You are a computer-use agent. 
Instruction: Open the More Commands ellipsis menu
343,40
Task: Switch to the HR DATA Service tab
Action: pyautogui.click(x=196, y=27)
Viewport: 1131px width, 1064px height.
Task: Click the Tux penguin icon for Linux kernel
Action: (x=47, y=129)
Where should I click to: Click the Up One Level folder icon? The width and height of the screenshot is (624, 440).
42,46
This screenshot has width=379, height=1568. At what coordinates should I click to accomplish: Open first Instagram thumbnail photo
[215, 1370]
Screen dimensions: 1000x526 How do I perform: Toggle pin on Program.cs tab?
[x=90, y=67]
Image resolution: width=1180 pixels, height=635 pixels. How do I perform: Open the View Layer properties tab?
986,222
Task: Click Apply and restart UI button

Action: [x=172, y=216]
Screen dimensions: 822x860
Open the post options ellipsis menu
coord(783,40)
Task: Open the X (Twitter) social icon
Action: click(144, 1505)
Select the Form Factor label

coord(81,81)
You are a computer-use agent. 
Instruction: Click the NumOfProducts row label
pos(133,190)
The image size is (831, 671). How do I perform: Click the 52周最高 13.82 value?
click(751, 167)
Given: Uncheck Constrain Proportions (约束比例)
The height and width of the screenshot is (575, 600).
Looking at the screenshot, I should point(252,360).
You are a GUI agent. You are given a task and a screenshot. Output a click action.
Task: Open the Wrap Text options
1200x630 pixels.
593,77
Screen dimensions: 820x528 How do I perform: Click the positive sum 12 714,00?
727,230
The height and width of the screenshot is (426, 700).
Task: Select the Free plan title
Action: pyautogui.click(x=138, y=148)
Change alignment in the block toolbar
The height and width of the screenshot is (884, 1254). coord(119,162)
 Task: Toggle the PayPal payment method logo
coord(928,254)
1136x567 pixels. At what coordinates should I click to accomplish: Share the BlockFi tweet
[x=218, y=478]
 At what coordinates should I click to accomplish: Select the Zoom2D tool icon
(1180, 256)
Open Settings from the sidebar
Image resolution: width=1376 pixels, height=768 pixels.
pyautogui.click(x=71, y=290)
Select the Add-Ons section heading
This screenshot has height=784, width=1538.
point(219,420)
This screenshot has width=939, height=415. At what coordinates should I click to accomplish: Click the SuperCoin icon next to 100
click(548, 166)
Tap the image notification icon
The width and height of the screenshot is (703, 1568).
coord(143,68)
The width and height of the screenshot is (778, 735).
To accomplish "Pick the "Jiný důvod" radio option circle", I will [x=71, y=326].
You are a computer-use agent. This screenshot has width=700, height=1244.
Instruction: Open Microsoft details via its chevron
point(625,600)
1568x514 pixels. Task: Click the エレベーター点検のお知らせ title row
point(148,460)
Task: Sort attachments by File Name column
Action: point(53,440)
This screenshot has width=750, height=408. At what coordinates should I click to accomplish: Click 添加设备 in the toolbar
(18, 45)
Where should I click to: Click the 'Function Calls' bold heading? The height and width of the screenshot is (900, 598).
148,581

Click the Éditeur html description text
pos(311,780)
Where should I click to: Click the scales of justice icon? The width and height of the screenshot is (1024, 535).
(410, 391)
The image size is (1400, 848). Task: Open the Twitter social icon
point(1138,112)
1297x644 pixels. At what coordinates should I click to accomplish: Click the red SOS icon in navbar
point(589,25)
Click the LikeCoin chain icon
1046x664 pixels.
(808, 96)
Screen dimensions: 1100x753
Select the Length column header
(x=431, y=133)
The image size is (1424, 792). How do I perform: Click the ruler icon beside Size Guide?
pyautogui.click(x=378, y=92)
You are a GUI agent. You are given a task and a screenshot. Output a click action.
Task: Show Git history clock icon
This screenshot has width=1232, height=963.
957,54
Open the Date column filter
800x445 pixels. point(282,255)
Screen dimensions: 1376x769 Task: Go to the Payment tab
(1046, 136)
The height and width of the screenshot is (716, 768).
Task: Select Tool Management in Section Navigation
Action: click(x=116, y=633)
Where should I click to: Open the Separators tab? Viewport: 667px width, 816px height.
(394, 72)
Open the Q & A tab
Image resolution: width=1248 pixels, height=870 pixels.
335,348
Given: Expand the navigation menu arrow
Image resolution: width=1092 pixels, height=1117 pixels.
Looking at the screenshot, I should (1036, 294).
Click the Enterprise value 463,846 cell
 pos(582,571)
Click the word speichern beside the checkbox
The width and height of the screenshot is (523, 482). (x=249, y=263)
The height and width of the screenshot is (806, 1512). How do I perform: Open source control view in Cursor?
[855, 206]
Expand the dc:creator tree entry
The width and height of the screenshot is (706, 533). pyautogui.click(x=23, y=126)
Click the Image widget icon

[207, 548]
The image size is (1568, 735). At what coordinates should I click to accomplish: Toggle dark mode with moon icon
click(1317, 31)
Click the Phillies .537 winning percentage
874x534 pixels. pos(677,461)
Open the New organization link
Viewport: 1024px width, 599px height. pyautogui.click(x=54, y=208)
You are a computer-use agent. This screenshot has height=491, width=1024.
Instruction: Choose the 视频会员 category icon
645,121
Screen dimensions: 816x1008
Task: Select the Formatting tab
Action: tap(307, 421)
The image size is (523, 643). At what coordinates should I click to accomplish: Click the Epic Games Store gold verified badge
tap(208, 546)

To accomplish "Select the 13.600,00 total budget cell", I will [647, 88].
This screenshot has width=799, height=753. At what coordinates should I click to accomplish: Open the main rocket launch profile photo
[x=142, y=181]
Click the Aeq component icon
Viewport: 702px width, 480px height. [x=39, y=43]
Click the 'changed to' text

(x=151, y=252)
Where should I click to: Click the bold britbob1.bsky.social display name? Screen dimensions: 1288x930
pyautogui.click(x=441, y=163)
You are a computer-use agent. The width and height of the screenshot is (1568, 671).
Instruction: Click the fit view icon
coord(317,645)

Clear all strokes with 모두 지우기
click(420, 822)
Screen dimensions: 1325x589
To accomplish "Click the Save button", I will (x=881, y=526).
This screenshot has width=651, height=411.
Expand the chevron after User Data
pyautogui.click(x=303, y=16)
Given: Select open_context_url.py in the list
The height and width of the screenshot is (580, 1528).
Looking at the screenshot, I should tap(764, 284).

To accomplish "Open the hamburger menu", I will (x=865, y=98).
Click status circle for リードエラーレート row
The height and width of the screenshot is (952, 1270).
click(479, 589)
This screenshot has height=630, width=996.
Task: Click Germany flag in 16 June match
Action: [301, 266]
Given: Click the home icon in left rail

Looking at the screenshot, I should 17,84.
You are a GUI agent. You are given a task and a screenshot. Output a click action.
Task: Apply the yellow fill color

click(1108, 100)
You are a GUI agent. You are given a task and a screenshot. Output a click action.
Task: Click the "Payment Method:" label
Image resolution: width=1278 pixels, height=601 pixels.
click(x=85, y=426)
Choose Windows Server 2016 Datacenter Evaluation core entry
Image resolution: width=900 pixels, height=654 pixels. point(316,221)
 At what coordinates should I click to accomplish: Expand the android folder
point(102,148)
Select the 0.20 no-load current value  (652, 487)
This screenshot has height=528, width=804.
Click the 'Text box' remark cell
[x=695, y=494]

- Problem to solve: Copy the data once more. Leave nothing out.

- Solution:
You are a computer-use agent. 
Instruction: Open the More Commands ellipsis menu
343,40
Task: Switch to the HR DATA Service tab
Action: pyautogui.click(x=196, y=27)
Viewport: 1131px width, 1064px height.
Task: Click the Tux penguin icon for Linux kernel
Action: (x=47, y=129)
Where should I click to: Click the Up One Level folder icon? The width and height of the screenshot is (624, 440).
42,46
This screenshot has width=379, height=1568. At what coordinates should I click to accomplish: Open first Instagram thumbnail photo
[215, 1370]
Screen dimensions: 1000x526 How do I perform: Toggle pin on Program.cs tab?
[x=90, y=67]
Image resolution: width=1180 pixels, height=635 pixels. How do I perform: Open the View Layer properties tab?
986,222
Task: Click Apply and restart UI button

Action: [x=172, y=216]
Screen dimensions: 822x860
Open the post options ellipsis menu
coord(783,40)
Task: Open the X (Twitter) social icon
Action: click(144, 1505)
Select the Form Factor label

coord(81,81)
You are a computer-use agent. 
Instruction: Click the NumOfProducts row label
pos(133,190)
The image size is (831, 671). How do I perform: Click the 52周最高 13.82 value?
click(751, 167)
Given: Uncheck Constrain Proportions (约束比例)
The height and width of the screenshot is (575, 600).
Looking at the screenshot, I should point(252,360).
You are a GUI agent. You are given a task and a screenshot. Output a click action.
Task: Open the Wrap Text options
1200x630 pixels.
593,77
Screen dimensions: 820x528 How do I perform: Click the positive sum 12 714,00?
727,230
The height and width of the screenshot is (426, 700).
Task: Select the Free plan title
Action: pyautogui.click(x=138, y=148)
Change alignment in the block toolbar
The height and width of the screenshot is (884, 1254). coord(119,162)
 Task: Toggle the PayPal payment method logo
coord(928,254)
1136x567 pixels. At what coordinates should I click to accomplish: Share the BlockFi tweet
[x=218, y=478]
 At what coordinates should I click to accomplish: Select the Zoom2D tool icon
(1180, 256)
Open Settings from the sidebar
Image resolution: width=1376 pixels, height=768 pixels.
pyautogui.click(x=71, y=290)
Select the Add-Ons section heading
This screenshot has height=784, width=1538.
point(219,420)
This screenshot has width=939, height=415. At what coordinates should I click to accomplish: Click the SuperCoin icon next to 100
click(548, 166)
Tap the image notification icon
The width and height of the screenshot is (703, 1568).
coord(143,68)
The width and height of the screenshot is (778, 735).
To accomplish "Pick the "Jiný důvod" radio option circle", I will [x=71, y=326].
You are a computer-use agent. This screenshot has width=700, height=1244.
Instruction: Open Microsoft details via its chevron
point(625,600)
1568x514 pixels. Task: Click the エレベーター点検のお知らせ title row
point(148,460)
Task: Sort attachments by File Name column
Action: point(53,440)
This screenshot has width=750, height=408. At what coordinates should I click to accomplish: Click 添加设备 in the toolbar
(18, 45)
Where should I click to: Click the 'Function Calls' bold heading? The height and width of the screenshot is (900, 598).
148,581

Click the Éditeur html description text
pos(311,780)
Where should I click to: Click the scales of justice icon? The width and height of the screenshot is (1024, 535).
(410, 391)
The image size is (1400, 848). Task: Open the Twitter social icon
point(1138,112)
1297x644 pixels. At what coordinates should I click to accomplish: Click the red SOS icon in navbar
point(589,25)
Click the LikeCoin chain icon
1046x664 pixels.
(808, 96)
Screen dimensions: 1100x753
Select the Length column header
(x=431, y=133)
The image size is (1424, 792). How do I perform: Click the ruler icon beside Size Guide?
pyautogui.click(x=378, y=92)
You are a GUI agent. You are given a task and a screenshot. Output a click action.
Task: Show Git history clock icon
This screenshot has width=1232, height=963.
957,54
Open the Date column filter
800x445 pixels. point(282,255)
Screen dimensions: 1376x769 Task: Go to the Payment tab
(1046, 136)
The height and width of the screenshot is (716, 768).
Task: Select Tool Management in Section Navigation
Action: click(x=116, y=633)
Where should I click to: Open the Separators tab? Viewport: 667px width, 816px height.
(394, 72)
Open the Q & A tab
Image resolution: width=1248 pixels, height=870 pixels.
335,348
Given: Expand the navigation menu arrow
Image resolution: width=1092 pixels, height=1117 pixels.
Looking at the screenshot, I should (1036, 294).
Click the Enterprise value 463,846 cell
 pos(582,571)
Click the word speichern beside the checkbox
The width and height of the screenshot is (523, 482). (x=249, y=263)
The height and width of the screenshot is (806, 1512). How do I perform: Open source control view in Cursor?
[855, 206]
Expand the dc:creator tree entry
The width and height of the screenshot is (706, 533). pyautogui.click(x=23, y=126)
Click the Image widget icon

[207, 548]
The image size is (1568, 735). At what coordinates should I click to accomplish: Toggle dark mode with moon icon
click(1317, 31)
Click the Phillies .537 winning percentage
874x534 pixels. pos(677,461)
Open the New organization link
Viewport: 1024px width, 599px height. pyautogui.click(x=54, y=208)
You are a computer-use agent. This screenshot has height=491, width=1024.
Instruction: Choose the 视频会员 category icon
645,121
Screen dimensions: 816x1008
Task: Select the Formatting tab
Action: tap(307, 421)
The image size is (523, 643). At what coordinates should I click to accomplish: Click the Epic Games Store gold verified badge
tap(208, 546)

To accomplish "Select the 13.600,00 total budget cell", I will [647, 88].
This screenshot has width=799, height=753. At what coordinates should I click to accomplish: Open the main rocket launch profile photo
[x=142, y=181]
Click the Aeq component icon
Viewport: 702px width, 480px height. [x=39, y=43]
Click the 'changed to' text

(x=151, y=252)
Where should I click to: Click the bold britbob1.bsky.social display name? Screen dimensions: 1288x930
pyautogui.click(x=441, y=163)
You are a computer-use agent. The width and height of the screenshot is (1568, 671).
Instruction: Click the fit view icon
coord(317,645)

Clear all strokes with 모두 지우기
click(420, 822)
Screen dimensions: 1325x589
To accomplish "Click the Save button", I will (x=881, y=526).
This screenshot has width=651, height=411.
Expand the chevron after User Data
pyautogui.click(x=303, y=16)
Given: Select open_context_url.py in the list
The height and width of the screenshot is (580, 1528).
Looking at the screenshot, I should tap(764, 284).

To accomplish "Open the hamburger menu", I will (x=865, y=98).
Click status circle for リードエラーレート row
The height and width of the screenshot is (952, 1270).
click(479, 589)
This screenshot has height=630, width=996.
Task: Click Germany flag in 16 June match
Action: [301, 266]
Given: Click the home icon in left rail

Looking at the screenshot, I should 17,84.
You are a GUI agent. You are given a task and a screenshot. Output a click action.
Task: Apply the yellow fill color

click(1108, 100)
You are a GUI agent. You are given a task and a screenshot. Output a click action.
Task: Click the "Payment Method:" label
Image resolution: width=1278 pixels, height=601 pixels.
click(x=85, y=426)
Choose Windows Server 2016 Datacenter Evaluation core entry
Image resolution: width=900 pixels, height=654 pixels. point(316,221)
 At what coordinates should I click to accomplish: Expand the android folder
point(102,148)
Select the 0.20 no-load current value  (652, 487)
This screenshot has height=528, width=804.
Click the 'Text box' remark cell
[x=695, y=494]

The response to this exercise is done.